Item 4. Controls and Procedures
Overview
We are required under applicable laws and regulations to maintain controls and procedures, which include disclosure controls and procedures as well as internal control over financial reporting, as further described below.
(a) Disclosure Controls and Procedures
Disclosure controls and procedures refer to controls and other procedures designed to provide reasonable assurance that information required to be disclosed in our financial reports is recorded, processed, summarized and reported within the time periods specified by SEC rules and forms and that such information is accumulated and communicated to management, including our Chief Executive Officer and Chief Financial Officer, as appropriate, to allow timely decisions regarding our required disclosure. In designing and evaluating our disclosure controls and procedures, we recognize that any controls and procedures, no matter how well designed and operated, can provide only reasonable assurance of achieving the desired control objectives, and we must apply judgment in evaluating and implementing possible controls and procedures.
Evaluation of Disclosure Controls and Procedures
As required by Rule 13a-15 of the Securities Exchange Act of 1934 (“Exchange Act”), our management, including the Chief Executive Officer and Chief Financial Officer, conducted an evaluation of the effectiveness of our disclosure controls and procedures (as that term is defined in Rules 13a-15(e) and 15d-15(e) of the Exchange Act) as of March 31, 2023, the end of the period covered by this Report. Based upon that evaluation, the Chief Executive Officer and Chief Financial Officer concluded that our disclosure controls and procedures were effective as of March 31, 2023, at a reasonable level of assurance, in recording, processing, summarizing and reporting information required to be disclosed within the time periods specified by the SEC rules and forms.

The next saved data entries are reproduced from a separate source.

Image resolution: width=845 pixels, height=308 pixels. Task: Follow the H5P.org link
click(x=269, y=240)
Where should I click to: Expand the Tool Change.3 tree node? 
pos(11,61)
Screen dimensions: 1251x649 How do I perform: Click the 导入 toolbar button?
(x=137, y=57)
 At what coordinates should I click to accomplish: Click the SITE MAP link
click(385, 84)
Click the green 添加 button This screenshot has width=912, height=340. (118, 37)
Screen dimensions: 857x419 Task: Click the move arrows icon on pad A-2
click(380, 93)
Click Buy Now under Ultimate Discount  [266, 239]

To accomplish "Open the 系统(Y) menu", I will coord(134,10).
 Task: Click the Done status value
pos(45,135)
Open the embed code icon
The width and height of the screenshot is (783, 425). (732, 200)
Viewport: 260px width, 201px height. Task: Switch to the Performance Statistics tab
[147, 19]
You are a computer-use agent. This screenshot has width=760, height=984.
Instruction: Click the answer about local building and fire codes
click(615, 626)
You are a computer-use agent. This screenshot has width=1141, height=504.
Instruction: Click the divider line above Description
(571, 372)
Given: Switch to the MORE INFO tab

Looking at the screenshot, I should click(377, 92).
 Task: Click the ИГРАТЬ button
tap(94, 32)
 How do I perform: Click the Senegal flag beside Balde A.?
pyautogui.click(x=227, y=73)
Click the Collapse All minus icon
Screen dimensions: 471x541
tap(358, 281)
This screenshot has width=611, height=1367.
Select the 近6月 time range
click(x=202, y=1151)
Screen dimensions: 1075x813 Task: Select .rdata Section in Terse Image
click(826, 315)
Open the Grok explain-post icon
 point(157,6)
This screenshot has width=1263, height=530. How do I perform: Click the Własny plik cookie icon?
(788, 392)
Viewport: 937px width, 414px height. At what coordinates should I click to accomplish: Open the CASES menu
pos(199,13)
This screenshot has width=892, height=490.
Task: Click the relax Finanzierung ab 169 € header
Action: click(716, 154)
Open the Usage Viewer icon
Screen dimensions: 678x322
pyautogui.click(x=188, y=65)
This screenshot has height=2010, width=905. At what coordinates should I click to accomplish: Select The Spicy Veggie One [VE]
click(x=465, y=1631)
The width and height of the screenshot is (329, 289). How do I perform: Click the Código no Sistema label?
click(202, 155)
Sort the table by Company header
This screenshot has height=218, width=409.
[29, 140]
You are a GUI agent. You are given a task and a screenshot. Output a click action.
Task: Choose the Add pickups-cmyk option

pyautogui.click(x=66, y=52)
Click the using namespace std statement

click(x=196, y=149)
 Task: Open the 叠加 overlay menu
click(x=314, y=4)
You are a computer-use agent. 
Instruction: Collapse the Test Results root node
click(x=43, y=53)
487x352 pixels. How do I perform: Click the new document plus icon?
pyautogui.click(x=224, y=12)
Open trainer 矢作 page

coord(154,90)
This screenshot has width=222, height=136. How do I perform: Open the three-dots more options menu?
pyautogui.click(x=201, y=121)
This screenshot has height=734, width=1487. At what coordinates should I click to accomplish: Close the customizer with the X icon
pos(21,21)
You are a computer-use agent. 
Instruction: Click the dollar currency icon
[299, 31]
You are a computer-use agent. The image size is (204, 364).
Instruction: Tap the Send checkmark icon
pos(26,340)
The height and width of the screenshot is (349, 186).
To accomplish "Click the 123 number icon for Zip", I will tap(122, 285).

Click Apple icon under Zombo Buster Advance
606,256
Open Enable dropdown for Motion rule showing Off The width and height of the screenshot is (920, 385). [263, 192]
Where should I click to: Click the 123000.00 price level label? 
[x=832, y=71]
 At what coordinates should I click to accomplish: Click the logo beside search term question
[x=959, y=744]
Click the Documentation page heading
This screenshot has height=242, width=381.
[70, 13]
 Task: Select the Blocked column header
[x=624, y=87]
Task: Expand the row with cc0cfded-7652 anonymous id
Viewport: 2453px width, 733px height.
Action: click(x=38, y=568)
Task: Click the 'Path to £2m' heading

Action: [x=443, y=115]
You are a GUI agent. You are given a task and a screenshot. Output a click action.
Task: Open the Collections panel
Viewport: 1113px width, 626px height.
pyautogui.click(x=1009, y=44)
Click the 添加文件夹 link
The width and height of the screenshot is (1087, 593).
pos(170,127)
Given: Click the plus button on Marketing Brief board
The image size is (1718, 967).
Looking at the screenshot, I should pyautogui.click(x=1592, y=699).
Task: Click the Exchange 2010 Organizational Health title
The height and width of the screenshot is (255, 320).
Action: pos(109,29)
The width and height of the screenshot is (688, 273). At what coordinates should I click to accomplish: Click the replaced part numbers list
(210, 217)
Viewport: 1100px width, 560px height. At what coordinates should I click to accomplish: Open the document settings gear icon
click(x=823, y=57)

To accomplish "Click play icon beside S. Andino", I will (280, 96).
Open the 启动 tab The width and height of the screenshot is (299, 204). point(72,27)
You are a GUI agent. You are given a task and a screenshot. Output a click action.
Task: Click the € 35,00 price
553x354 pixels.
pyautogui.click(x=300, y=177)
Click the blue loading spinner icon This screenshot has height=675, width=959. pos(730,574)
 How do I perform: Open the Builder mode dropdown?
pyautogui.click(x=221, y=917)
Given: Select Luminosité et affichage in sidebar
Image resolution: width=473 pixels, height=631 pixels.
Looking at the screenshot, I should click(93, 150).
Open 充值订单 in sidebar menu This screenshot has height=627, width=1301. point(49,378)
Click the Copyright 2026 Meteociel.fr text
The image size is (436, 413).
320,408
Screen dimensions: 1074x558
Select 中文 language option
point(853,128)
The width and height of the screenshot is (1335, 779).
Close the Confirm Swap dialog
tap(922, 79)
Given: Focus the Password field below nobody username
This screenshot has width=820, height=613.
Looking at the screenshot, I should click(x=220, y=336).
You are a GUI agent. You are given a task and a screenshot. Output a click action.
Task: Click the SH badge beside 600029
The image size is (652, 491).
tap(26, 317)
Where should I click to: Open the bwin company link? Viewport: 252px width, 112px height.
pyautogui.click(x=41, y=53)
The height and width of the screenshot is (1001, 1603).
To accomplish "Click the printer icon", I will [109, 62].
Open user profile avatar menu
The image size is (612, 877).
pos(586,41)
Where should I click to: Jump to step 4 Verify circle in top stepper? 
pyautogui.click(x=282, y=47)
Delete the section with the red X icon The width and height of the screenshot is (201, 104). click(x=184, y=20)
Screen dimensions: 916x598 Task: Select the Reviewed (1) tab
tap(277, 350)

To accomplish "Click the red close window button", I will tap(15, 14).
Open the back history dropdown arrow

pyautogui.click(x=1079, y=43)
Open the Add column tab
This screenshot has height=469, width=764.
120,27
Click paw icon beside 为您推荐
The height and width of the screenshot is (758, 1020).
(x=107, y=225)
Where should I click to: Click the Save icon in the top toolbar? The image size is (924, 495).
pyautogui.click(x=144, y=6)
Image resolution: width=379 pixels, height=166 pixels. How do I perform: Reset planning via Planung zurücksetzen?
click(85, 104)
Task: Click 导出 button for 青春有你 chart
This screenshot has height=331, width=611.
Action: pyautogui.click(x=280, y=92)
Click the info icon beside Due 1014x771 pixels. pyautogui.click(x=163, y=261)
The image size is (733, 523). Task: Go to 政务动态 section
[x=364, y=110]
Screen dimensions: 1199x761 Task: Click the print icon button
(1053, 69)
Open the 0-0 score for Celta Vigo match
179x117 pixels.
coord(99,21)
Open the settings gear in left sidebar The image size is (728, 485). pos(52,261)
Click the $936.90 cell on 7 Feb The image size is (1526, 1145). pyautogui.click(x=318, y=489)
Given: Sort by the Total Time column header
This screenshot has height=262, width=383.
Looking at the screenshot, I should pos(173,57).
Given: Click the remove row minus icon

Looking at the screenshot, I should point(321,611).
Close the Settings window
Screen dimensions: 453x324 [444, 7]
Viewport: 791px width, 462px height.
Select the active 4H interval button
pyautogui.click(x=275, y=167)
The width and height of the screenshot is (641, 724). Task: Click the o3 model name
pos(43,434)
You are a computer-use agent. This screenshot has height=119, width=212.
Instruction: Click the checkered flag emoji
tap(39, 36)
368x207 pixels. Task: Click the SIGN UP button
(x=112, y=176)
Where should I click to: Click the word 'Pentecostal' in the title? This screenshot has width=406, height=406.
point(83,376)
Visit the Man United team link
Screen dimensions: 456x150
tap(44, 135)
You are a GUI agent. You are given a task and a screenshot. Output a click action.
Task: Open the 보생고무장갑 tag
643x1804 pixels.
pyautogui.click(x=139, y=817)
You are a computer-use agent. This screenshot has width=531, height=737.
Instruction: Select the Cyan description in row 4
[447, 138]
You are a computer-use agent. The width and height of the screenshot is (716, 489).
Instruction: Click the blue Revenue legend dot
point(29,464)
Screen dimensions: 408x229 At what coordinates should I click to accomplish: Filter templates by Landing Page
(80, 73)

(b) Changes in Internal Control Over Financial Reporting
We regularly review our disclosure controls and procedures and make changes intended to ensure the quality of our financial reporting. There were no changes in internal control over financial reporting that occurred in the first quarter of 2023 which have materially affected, or are reasonably likely to materially affect, the Company’s internal control over financial reporting.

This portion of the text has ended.